Las ventas minoristas de las pequeñas y medianas empresas mostraron en marzo un desempeño contractivo, según el relevamiento mensual de la Confederación Argentina de la Mediana Empresa (CAME).
Durante el mes, las ventas minoristas pyme bajaron 0,6% interanual, medidas a precios constantes. En la comparación mensual desestacionalizada, la actividad comercial retrocedió 0,4% frente a febrero, lo que profundizó la tendencia negativa observada desde el inicio del año.
Con estos resultados, el indicador acumuló una caída del 3,6% en el primer trimestre de 2026, lo que refleja la debilidad del consumo sostenida a lo largo de los últimos meses.
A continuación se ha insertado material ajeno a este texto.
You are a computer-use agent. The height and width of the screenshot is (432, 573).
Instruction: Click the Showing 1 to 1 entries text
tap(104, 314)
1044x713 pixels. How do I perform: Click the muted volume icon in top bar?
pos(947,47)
Desde CAME señalaron que “la pérdida de poder adquisitivo y el alza de los costos operativos afectaron al volumen general de ventas”.
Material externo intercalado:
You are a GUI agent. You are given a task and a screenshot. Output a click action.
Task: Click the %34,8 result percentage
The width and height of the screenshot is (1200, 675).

El recorrido de los últimos meses muestra un cambio de signo entre 2025 y 2026. Tras un inicio de 2025 con fuertes subas interanuales —que alcanzaron picos superiores al 25% en enero y febrero de ese año, en un contexto de recomposición desde niveles muy deprimidos—, el indicador comenzó a desacelerarse a partir de marzo de 2025.
Desde mitad de ese año, las variaciones interanuales ingresaron en terreno negativo y se mantuvieron allí de forma persistente.
En lo que va de 2026, las ventas minoristas pyme acumularon cinco meses consecutivos de caídas interanuales, con registros que oscilaron entre el -4% y -6%, y con variaciones mensuales mayormente negativas o marginales, lo que reflejó un consumo estancado y sin señales claras de recuperación en el corto plazo.
Cómo le fue a cada rubro
El comportamiento por rubros confirmó la disparidad sectorial. Cinco de los siete sectores relevados cerraron marzo con variaciones interanuales negativas. Las mayores bajas se registraron en Perfumería (-9,8%) y en Bazar, decoración, textiles de hogar y muebles (-8,3%), es decir rubros vinculados a consumos postergables. También Alimentos y bebidas presentó una retracción, aunque menor, del 0,9% interanual, un indicio de como opera la recomposición selectiva del gasto hacia productos básicos.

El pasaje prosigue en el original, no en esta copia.